Boletim do Sebrae aponta melhores estratégias para os produtores de leite

Em 2016, os clubes de assinatura no Brasil movimentaram cerca de R$ 690 milhões, um aumento de 15% em relação a 2015, segundo a Associação Brasileira de Comércio Eletrônico

A revolução digital e a mudança do comportamento do consumidor, hoje centrado no consumo online, fez ressurgir na era da internet um antigo modelo de negócio: o de clubes de assinatura. Outrora, era comum assinar jornais e revistas por um determinado período e receber em casa as novas edições.

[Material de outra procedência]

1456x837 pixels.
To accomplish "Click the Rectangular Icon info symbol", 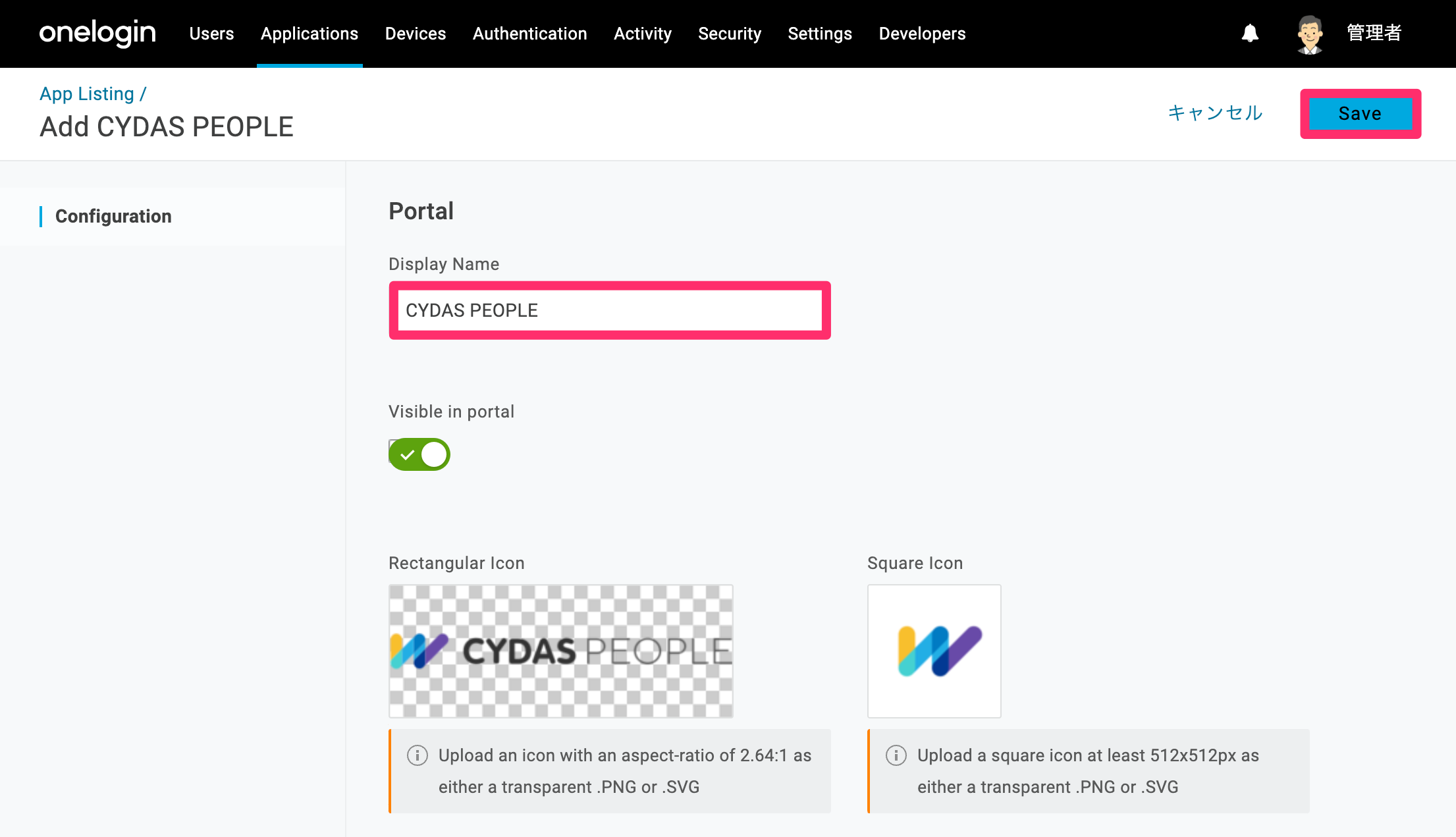I will click(x=418, y=755).
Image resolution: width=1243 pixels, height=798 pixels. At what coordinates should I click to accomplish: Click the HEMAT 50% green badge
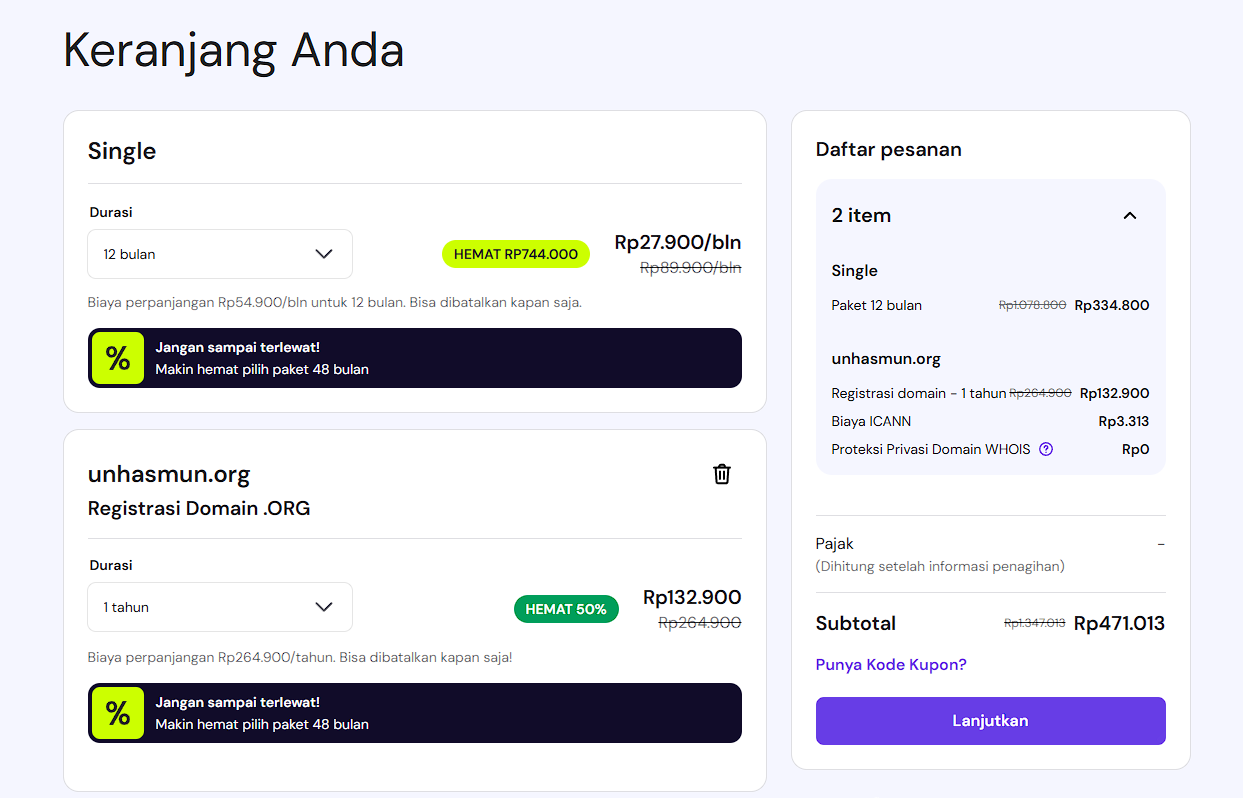point(566,609)
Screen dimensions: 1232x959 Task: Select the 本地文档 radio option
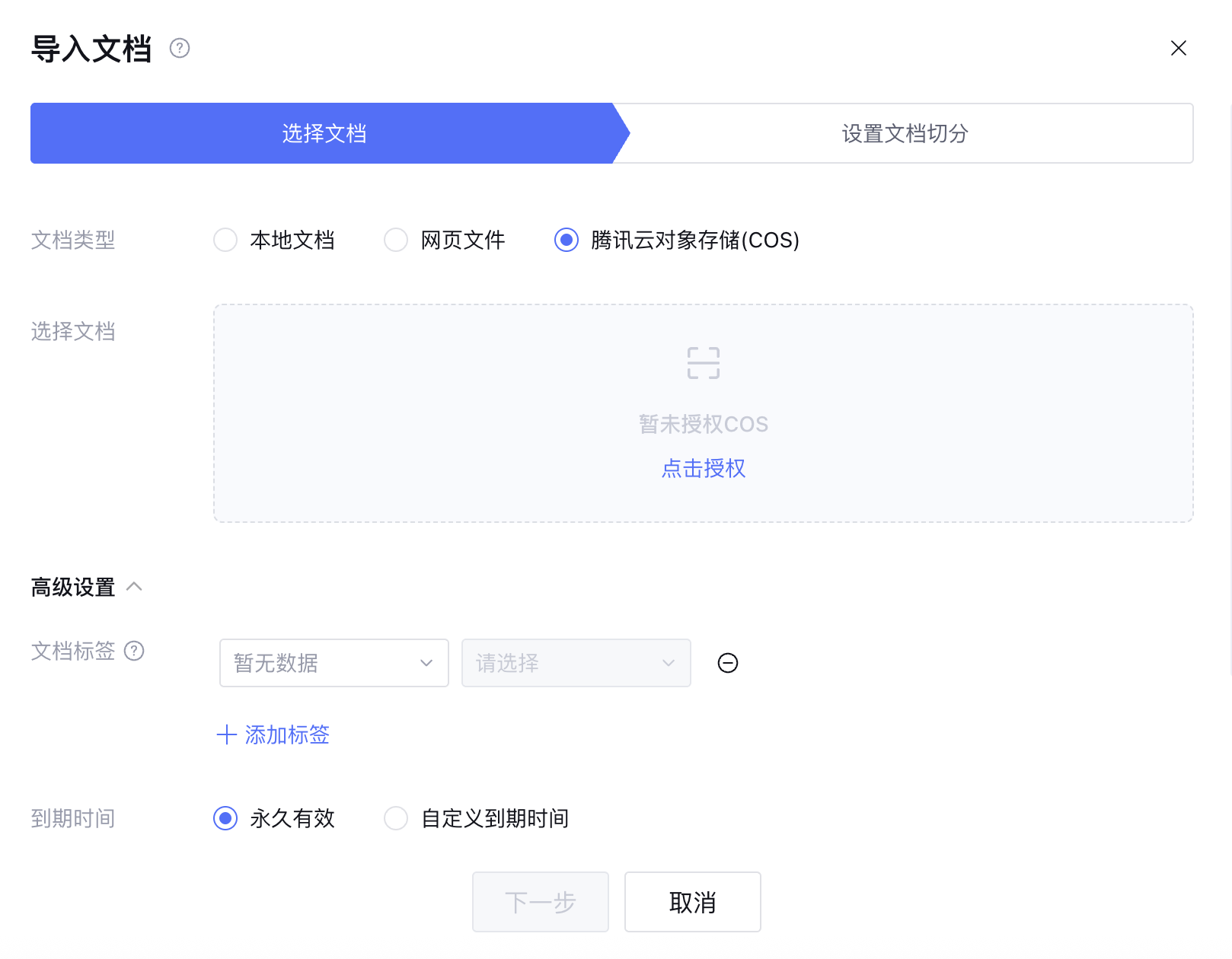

Acontecia o mesmo com o leite: as garrafas eram deixadas, com o produto fresco, em frente às casas todas as manhãs. Em 2016, os clubes de assinatura no Brasil movimentaram cerca de R$ 690 milhões, um aumento de 15% em relação a 2015, segundo a Associação Brasileira de Comércio Eletrônico (ABComm).

Assim como o mercado lácteo, décadas atrás, se valia da mesma lógica dos clubes de assinatura de jornais e revistas, empreendedores do setor tem neste modelo uma grande oportunidade de negócios em tempos de consumo online. É o que recomenda o boletim de tendências do Sistema de Inteligência Setorial (SIS) do Sebrae, que apresenta dicas de como este setor pode se valer dos clubes de assinatura para promover uma experiência diferenciada de consumo aos usuários.

Os primeiros passos envolvem a definição do produto a ser oferecido e análise do valor percebido, a partir de seus diferenciais. Ou seja: oferecer ao cliente algo que ele não encontre em qualquer lugar, como o leite ou queijo de determinada região, um doce ou iogurte gourmet etc. A partir disso, é preciso calcular todos os custos (divulgação do serviço, logística, entrega) antes de definir o valor a ser cobrado ao assinante. Como os valores das assinaturas são fixos, a análise do faturamento e a previsão de lucro são mais simples.

O mercado lácteo brasileiro já conta com alguns cases de sucesso em clubes de assinatura. Um deles é o Clube do Queijo, focado em produtos artesanais. Por R$ 140,00, o assinante recebe todos os meses, cinco tipos diferentes de queijos, que não são facilmente encontradas nos grandes centros comerciais e são provenientes de inúmeros pequenos produtores. Outro exemplo, mas que agrega outros produtos ao serviço, é o Oh! Minas que oferece bebidas, temperos, doces, compotas, queijos e até mesmo livros, utensílios domésticos e itens de decoração. A ideia é resgatar a cultura e as tradições mineiras, retratando os valores do estado – o valor da assinatura varia entre R$ 79,90 e R$ 99,90.